Order of Supreme Court, New York County (Edward H. Lehner, J.), entered on January 18, 1991 which, inter alia, granted plaintiffs’ cross-motion to compel discovery to the extent of ordering defendant to comply with plaintiffs’ first request for the production of documents dated November 8, 1990 as to items 1-7 and 9-14, is unanimously modified, on the law, the facts and in the exercise of discretion, to the extent of striking instructions labeled "B” and "C” and item no. 1 of plaintiffs’ November 8, 1990 first request for the production of documents, and as so modified, the order is otherwise affirmed, without costs. Appeal from order of said court and Justice entered February 19, 1991, which denied defendant’s motion to modify the January 18, 1991 order is deemed a denial of a motion for reargument and as such is dismissed as non-appealable, without costs.
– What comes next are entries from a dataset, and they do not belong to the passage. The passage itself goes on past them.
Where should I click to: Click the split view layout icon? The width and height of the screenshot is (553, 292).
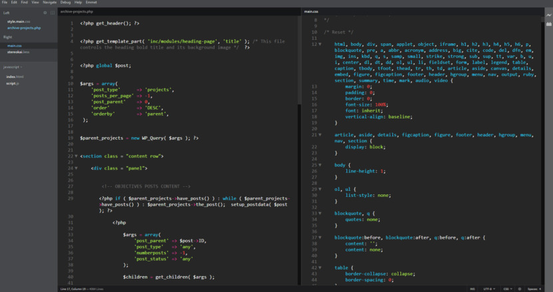tap(53, 13)
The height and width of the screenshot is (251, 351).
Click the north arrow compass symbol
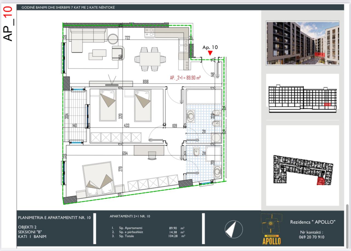(234, 229)

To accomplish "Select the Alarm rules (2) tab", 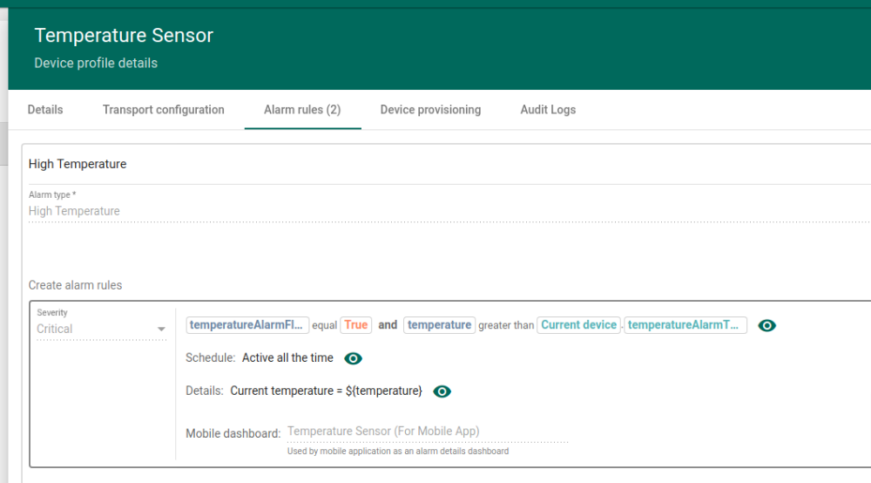I will 302,110.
The propriety of the use of the phrase "[a]ll documents evidencing or referring to,” is context oriented; the issue is whether the request constitutes the type of overbreadth that warrants judicial intervention (Ensign Bank v Gerald Modell, Inc., 163 AD2d 149; Agricultural & Indus. Corp. v Chemical Bank, 94 AD2d 671, 672). Upon examining plaintiffs’ first document request, it appears that the only remaining request that is improperly overbroad is item no. 1, which seeks "All *315documents evidencing or referring to the Consulting and License Agreement entered into on or about July 16, 1987 between plaintiffs and Arthur Young ('Agreement’).” This item fails to give any insight as to the classification of documents sought and is a "blunderbuss” approach, especially when taken in conjunction with the broad yet standard definition of "document” and the definition of "evidencing” or "referring to” set forth in plaintiffs’ request. By contrast, the remaining requests are not so undefined as to require judicial intervention.
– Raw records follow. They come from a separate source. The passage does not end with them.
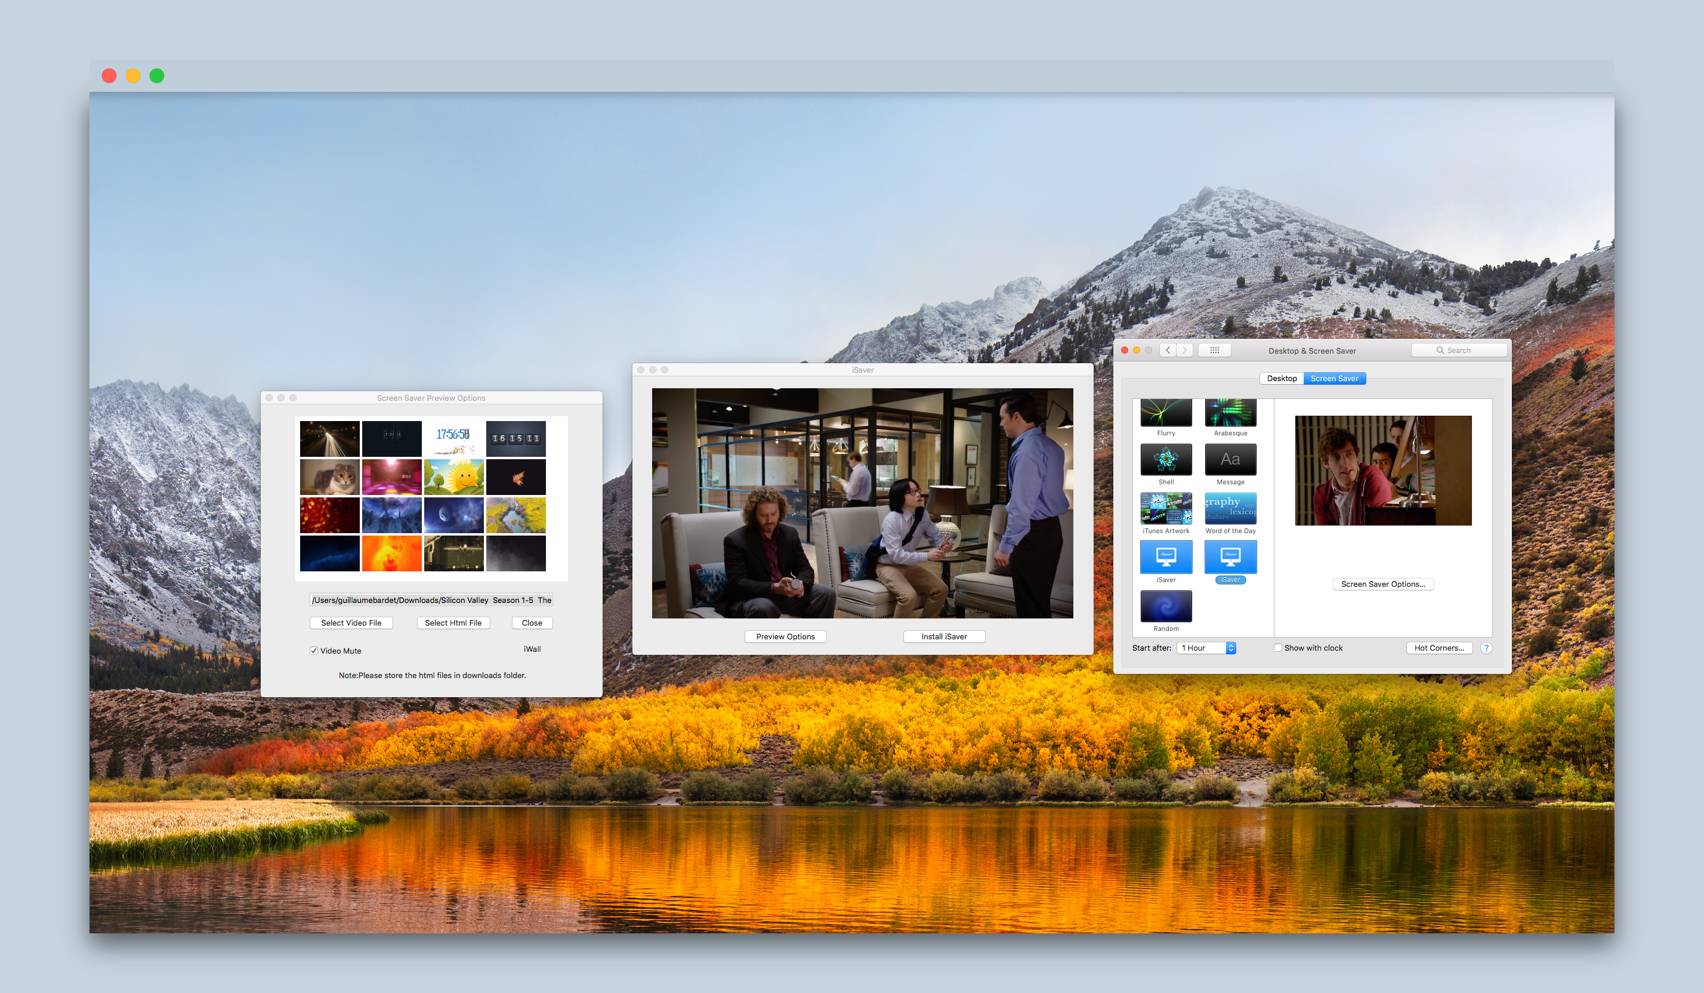Screen dimensions: 1704x993
Task: Click the System Preferences Search field
Action: [x=1459, y=350]
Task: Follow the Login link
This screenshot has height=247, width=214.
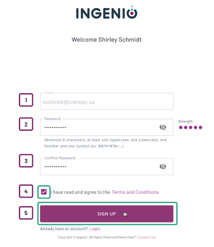Action: click(95, 229)
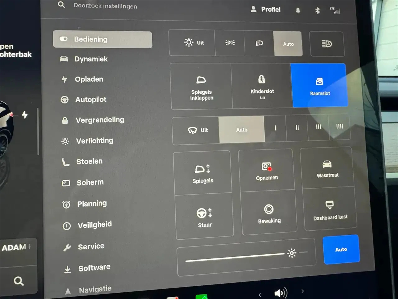398x299 pixels.
Task: Tap the parking lights icon
Action: [230, 43]
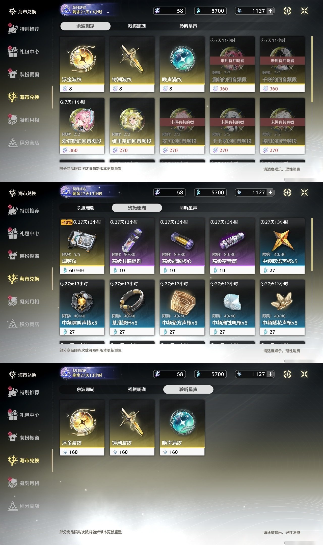
Task: Select the 调频仪 item with -40% discount
Action: point(82,246)
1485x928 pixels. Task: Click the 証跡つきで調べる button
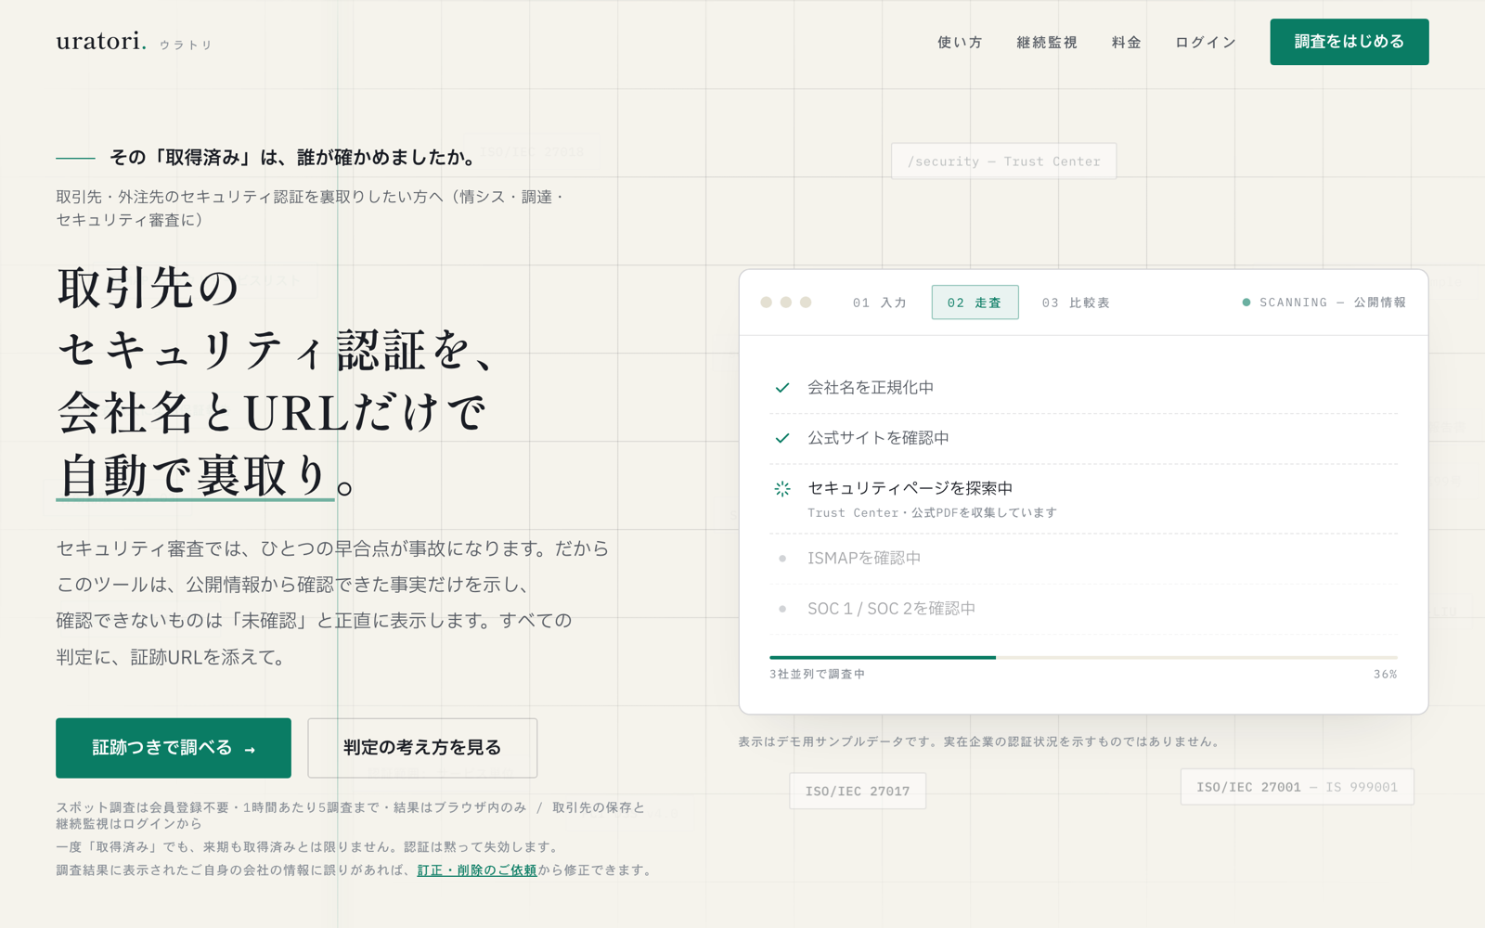[174, 748]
Plaintiff’s instructions "B” and "C”, however, are offensive in terms of breadth, especially in absence of any indication that such types of documents exist. The more expedient procedure would be to require plaintiffs take depositions, determine whether such types of documents exist, and allow the defendant to specify its objection to the document’s production (see, Ehrlich v Ehrlich, 74 AD2d 519). Concur — Sullivan, J. P., Milonas, Ross, Asch and Kassal, JJ.